At HitGen, the reactivities of the warheads are carefully examined and only the warheads with proper reactivity are chosen for covalent DEL synthesis, furthermore, the stabilities of these warheads are also carefully evaluated to ensure they are stable enough in the harsh conditions of DEL purification and DEL selection. The qualities of our covalent DELs, especially their warhead activities, are also periodically examined against representative targets.
Figure 3. Examples of off-DNA structures of some HitGen covalent DEL compounds (warheads are shown in red).
Suitable Targets for Covalent Ligands
l Targeting kinases with non-conserved cysteine(s) near the ATP binding site to improve potency, and in some cases, to overcome drug resistance due to mutations (e.g. EGFR, BTK, JAK3)
l Targeting proteinases with crucial catalytic nucleophilic amino acid(s) (e.g. deubiquitinases, SARS-CoV-2 main proteases).
l Targeting enzymes with cysteine-ubiquitin conjugate formation during the catalysis (e.g. E2s, HECT and RBR E3s)

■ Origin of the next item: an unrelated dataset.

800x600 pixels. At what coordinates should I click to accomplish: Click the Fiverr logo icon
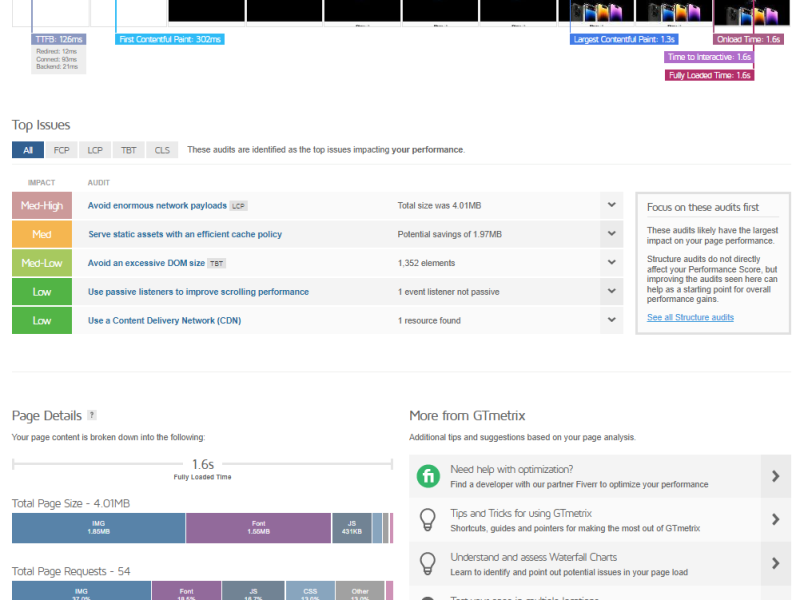pyautogui.click(x=428, y=476)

l Targeting other proteins with Cys, Ser, Lys, or Thr in or near the binding pocket for either inhibitor development or conversion to degraders.
Covalent DEL Selection
Given the “Bind and React” nature of covalent compounds, covalent DEL selections are performed with multiple parallel conditions to differentiate the compounds that bind and react with specific nucleophilic amino acid(s). Several DEL selection parameters including reducing agents, DEL input, DEL size and incubation time should be optimized before the selection. In addition, the positive control – DNA conjugate, mutants of nucleophilic residues and covalent tool compound blockings are frequently used to increase the confidence of finding positive hits. All these practices have been extensively explored at HitGen (Figure 4), leading to our comprehensive understanding of the covalent DEL selection process as well as demonstrated successful selection cases.

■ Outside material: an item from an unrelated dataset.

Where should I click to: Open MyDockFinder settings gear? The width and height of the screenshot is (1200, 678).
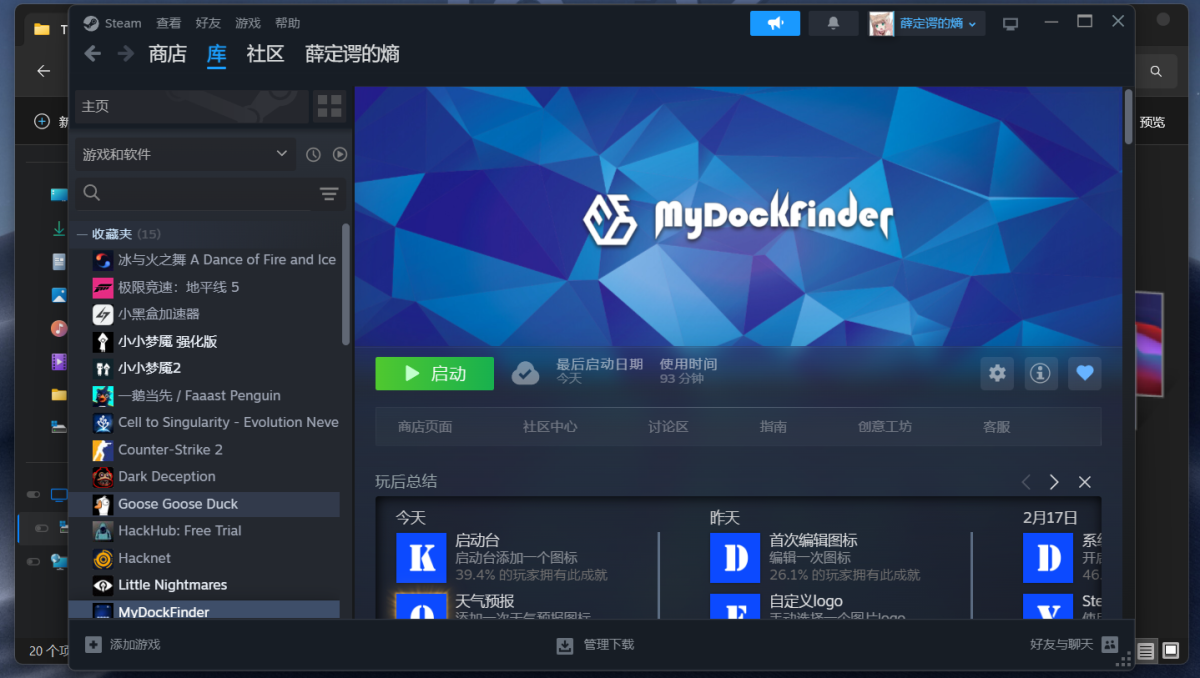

Figure 4. Covalent DEL selection exploration (selection of reducing agents, DEL pooling size comparison, selection of incubation times, inhibitor blocking and mutant comparison).

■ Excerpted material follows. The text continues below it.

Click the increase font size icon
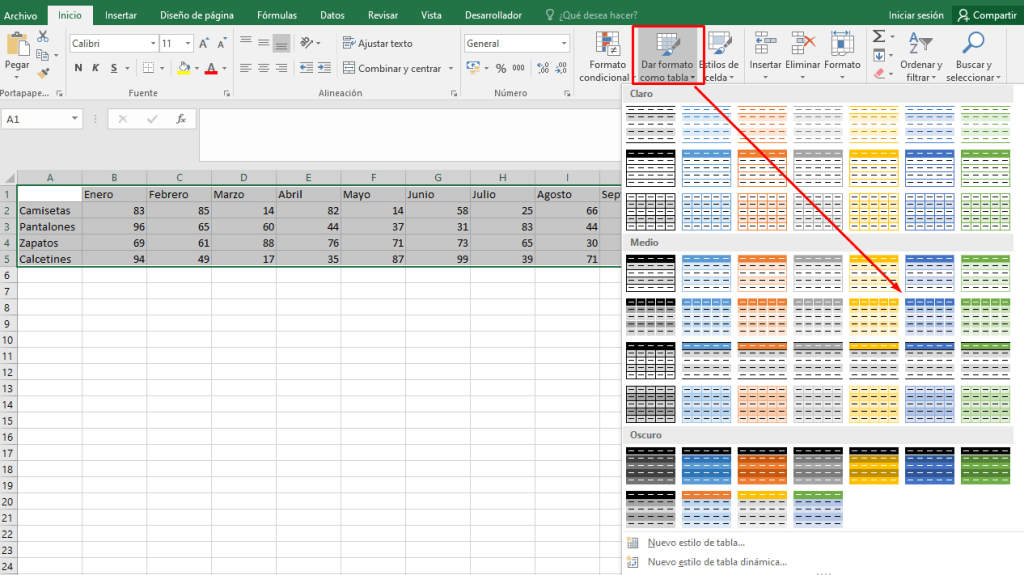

Case Study: identification of cysteine protease inhibitors
Figure 5. Covalent DEL selection plan, selection results, time-dependent inhibition and structure confirmation of covalent attachment to Cys.
Characterization of Covalent Ligands
Compared to classical reversible inhibitors, covalent compounds hold some unique features. First of all, the irreversibility reflects a time-dependent inhibition and a non-linear progression curve, compromising the accuracy of using IC50 for covalent compound profiling and ranking. Indeed, the Kinact/Ki represents a more meaningful parameter and has become the key metric for covalent compound characterization and the structure-activity-relationship (SAR) analysis. In addition, the irreversibility of the binding can also be validated by mass spectrometry, the jump-dilution experiment, dialysis, and the utilization of mutant proteins (Figure 6).
Figure 6. Representative covalent compound validation methods.
Outlook
Exploration of covalent ligands for direct inhibition of challenging targets has emerged as a very attractive approach for modern drug discovery. Covalent DEL screening, with its inherited large chemical space accessibility, less material consumption and the excellent screening efficiency, will be a very powerful approach to advance the field. With HitGen’s billion-scale, well-validated covalent DELs, rich experiences in DEL selection and comprehensive covalent profiling capabilities, your covalent ligand discovery effort will be significantly accelerated.